In the text below on parallel training in Lens, reproduce word for word everything from "A more robust" down to "command is issued.".

* [Text extract]:
>> start
Lens supports batch-level parallel training with a client-server model. Each process must have its own copy of the network loaded and its own training set. In this model, the server is responsible for performing all weight updates and the clients are responsible for gathering link error derivatives over a batch of examples. The two training modes, synchronous and asynchronous, are described below.
The startServer command is used
to make one process the server. The command will return immediately but
will cause the process to begin listening for client connections on a
certain port. The port may be specified or will be chosen
automatically. startServer
returns the port number that
was used. The simplest option is to choose a port that you are pretty
sure will be available (try the 2000 to 9000 range) and hard-code this
number into the server and client scripts.
A more robust option is to allow an open port to be chosen automatically and to then store this value somewhere that the clients will be able to retrieve it, either by altering the client's script or by writing the port number into a known temporary file. A server will break the connections to all clients and stop listening on the server port when the stopServer command is issued.
The clientInfo command is used to find out how many clients are connected, some information about each one, and what each one is doing at the moment. A client that is idle is participating in the current training session but is waiting for the server before it will continue. A client that is halted has stopped participating in the current training session. This may be because the client was stopped explicitly by the user or because it has an incompatible network loaded or no training set. Otherwise, clients can be busy training or testing.
A process becomes a client when the startClient command is invoked.
This takes as arguments the host and port of the server and an optional
address for the client. This address is useful if the client has
multiple network connections. If the client successfully connects to
the server, a new TCP stream will be opened which uses a new port on the
server end. Like startServer
, this command returns
immediately. The connection to the server can be terminated with stopClient. A process may not be a
client and server at the same time or a client for multiple servers.
However, because the server process often does a lot less work, you may find it advantageous to run both a server and a client on the same processor.
The principal means by which clients and the server can communicate is the sendEval command. This sends a command to the server or to the clients. The receiver will then execute the command. This can be used by the server to tell one or all clients to run a particular script or to load a particular example file. It might also be used by a client to communicate information back to the server.
Lens provides a shortcut, sendObject, for setting an object field on the server and on all clients to the same value. This is used like setObject but the value will be set remotely as well. If called on a client, the value will only be set on that client and on the server, not on the other clients. If a client needs to cause an object value to be set on all machines, it can use sendEval to tell the server to execute sendObject.
>> end
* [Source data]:
>> start
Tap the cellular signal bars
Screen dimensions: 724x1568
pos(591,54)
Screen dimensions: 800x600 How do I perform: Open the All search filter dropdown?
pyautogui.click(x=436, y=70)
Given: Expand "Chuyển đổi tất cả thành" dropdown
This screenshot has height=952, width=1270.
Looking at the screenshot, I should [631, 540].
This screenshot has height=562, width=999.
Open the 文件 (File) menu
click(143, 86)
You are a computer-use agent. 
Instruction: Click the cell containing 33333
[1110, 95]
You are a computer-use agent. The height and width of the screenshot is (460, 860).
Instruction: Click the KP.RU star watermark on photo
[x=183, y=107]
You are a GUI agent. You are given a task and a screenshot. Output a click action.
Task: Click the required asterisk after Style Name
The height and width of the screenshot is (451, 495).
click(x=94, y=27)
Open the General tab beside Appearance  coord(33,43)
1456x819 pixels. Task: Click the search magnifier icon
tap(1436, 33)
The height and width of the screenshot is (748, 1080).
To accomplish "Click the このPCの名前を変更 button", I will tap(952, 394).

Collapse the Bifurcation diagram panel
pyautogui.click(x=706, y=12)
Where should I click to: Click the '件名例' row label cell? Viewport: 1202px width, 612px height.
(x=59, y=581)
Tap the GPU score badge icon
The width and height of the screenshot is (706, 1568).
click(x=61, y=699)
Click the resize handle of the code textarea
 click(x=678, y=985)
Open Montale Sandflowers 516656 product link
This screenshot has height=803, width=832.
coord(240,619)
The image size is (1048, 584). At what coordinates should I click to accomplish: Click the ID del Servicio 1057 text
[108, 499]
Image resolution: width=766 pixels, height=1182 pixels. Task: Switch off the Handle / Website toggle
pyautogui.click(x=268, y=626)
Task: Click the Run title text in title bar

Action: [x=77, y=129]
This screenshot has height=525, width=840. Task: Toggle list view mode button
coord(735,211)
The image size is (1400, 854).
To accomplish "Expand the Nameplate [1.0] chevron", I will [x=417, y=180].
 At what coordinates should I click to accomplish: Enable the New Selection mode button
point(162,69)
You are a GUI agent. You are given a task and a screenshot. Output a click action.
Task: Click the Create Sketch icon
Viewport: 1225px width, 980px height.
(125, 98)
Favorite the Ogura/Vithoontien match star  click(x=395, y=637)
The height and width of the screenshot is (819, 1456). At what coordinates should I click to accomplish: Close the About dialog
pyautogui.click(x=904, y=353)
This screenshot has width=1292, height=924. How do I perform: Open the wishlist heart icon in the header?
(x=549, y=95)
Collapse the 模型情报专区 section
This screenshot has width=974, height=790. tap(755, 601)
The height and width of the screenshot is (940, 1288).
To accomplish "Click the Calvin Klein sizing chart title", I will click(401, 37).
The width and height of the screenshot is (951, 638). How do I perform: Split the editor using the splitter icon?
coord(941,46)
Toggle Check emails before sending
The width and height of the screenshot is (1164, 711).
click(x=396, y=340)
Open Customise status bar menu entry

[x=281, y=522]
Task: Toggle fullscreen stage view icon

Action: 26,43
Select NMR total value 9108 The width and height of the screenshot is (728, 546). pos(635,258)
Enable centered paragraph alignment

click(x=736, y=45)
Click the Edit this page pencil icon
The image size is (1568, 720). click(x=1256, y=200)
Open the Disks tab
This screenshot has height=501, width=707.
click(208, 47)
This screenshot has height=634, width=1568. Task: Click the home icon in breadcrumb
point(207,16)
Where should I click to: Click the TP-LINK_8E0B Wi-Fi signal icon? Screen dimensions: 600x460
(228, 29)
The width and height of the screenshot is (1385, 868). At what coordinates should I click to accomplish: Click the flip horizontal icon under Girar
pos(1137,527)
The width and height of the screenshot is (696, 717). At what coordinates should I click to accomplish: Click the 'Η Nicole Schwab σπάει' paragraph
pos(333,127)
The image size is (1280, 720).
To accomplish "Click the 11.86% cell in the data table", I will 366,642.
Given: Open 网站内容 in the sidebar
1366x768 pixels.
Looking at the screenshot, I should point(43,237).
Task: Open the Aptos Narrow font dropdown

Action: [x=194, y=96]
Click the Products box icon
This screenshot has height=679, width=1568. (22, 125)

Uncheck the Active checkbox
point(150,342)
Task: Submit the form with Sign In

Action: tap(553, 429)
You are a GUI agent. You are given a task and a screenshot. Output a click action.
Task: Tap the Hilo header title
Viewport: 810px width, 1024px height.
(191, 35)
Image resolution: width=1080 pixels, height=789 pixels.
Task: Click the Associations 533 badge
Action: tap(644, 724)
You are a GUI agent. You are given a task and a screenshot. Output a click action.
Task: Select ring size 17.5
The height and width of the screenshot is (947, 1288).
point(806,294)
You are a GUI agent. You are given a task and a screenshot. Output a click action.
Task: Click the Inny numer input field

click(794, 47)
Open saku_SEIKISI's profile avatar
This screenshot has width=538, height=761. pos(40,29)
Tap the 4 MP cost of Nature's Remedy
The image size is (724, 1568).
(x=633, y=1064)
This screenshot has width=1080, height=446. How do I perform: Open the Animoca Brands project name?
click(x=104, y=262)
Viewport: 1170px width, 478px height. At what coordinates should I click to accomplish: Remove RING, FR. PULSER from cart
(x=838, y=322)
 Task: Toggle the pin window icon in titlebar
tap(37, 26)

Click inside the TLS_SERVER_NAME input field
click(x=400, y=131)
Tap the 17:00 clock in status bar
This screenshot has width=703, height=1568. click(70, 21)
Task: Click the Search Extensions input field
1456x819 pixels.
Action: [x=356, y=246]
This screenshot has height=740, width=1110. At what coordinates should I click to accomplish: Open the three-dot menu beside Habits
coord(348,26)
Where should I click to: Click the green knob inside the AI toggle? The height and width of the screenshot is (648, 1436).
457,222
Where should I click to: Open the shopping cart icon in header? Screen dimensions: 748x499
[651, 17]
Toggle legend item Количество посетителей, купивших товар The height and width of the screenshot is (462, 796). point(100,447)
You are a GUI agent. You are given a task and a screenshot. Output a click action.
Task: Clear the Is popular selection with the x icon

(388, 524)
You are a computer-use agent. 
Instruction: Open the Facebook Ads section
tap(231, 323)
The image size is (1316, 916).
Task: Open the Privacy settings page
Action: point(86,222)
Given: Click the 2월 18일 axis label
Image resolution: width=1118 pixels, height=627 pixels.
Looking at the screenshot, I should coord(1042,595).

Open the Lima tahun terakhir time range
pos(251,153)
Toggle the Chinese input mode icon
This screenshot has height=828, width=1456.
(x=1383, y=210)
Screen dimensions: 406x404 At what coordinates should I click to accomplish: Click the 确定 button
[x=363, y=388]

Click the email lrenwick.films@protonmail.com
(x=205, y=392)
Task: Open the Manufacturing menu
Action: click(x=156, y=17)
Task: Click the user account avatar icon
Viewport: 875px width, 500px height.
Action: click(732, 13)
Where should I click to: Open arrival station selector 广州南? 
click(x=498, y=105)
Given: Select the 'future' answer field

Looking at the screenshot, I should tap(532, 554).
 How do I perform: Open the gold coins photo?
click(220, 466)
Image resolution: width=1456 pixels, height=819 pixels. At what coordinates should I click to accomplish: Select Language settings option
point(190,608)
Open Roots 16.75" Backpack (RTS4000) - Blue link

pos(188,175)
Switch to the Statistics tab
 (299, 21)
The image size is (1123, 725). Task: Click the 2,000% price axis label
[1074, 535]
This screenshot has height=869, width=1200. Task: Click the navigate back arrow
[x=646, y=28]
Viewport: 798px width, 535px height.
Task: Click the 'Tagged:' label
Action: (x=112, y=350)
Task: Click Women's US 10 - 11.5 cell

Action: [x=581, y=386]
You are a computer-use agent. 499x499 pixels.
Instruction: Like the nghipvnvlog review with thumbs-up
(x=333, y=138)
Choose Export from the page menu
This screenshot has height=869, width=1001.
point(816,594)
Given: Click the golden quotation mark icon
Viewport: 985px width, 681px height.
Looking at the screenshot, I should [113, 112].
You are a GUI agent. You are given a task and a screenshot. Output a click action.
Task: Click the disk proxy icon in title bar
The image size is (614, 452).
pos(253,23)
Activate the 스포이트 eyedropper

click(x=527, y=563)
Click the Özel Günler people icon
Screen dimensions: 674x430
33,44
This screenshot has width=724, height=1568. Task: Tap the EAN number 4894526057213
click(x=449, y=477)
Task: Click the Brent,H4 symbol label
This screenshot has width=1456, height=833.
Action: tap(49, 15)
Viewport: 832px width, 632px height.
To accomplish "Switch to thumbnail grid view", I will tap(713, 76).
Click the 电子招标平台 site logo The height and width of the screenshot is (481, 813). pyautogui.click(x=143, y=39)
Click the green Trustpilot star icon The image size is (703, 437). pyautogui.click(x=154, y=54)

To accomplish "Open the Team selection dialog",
>> end
* [Output for this exercise]:
A more robust option is to allow an open port to be chosen automatically and to then store this value somewhere that the clients will be able to retrieve it, either by altering the client's script or by writing the port number into a known temporary file. A server will break the connections to all clients and stop listening on the server port when the stopServer command is issued.